** STORED DATA follows **

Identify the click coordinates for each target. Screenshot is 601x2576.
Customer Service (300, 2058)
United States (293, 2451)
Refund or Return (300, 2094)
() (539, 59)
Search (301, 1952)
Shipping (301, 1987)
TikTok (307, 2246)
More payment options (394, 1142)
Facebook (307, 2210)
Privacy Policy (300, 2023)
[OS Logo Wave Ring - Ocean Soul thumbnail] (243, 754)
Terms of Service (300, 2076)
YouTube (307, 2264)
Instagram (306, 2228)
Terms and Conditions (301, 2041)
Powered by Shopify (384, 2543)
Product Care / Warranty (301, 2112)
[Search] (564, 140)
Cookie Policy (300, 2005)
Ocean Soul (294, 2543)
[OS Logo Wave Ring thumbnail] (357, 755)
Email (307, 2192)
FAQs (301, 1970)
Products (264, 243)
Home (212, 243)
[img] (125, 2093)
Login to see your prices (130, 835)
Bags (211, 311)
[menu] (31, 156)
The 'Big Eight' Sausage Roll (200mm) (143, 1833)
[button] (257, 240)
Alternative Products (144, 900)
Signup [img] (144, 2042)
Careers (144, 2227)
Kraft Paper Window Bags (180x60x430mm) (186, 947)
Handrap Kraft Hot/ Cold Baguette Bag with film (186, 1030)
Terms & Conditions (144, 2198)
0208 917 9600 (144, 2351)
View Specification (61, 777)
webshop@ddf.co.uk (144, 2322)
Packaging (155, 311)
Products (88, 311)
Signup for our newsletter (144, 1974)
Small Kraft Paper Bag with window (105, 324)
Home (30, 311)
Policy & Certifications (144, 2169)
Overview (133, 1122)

** End of STORED DATA **

TASK DESCRIPTION
Find every line in the records above that holds the word "Products", and copy each one.

RESULT OF THE EXERCISE
Products (264, 243)
Alternative Products (144, 900)
Products (88, 311)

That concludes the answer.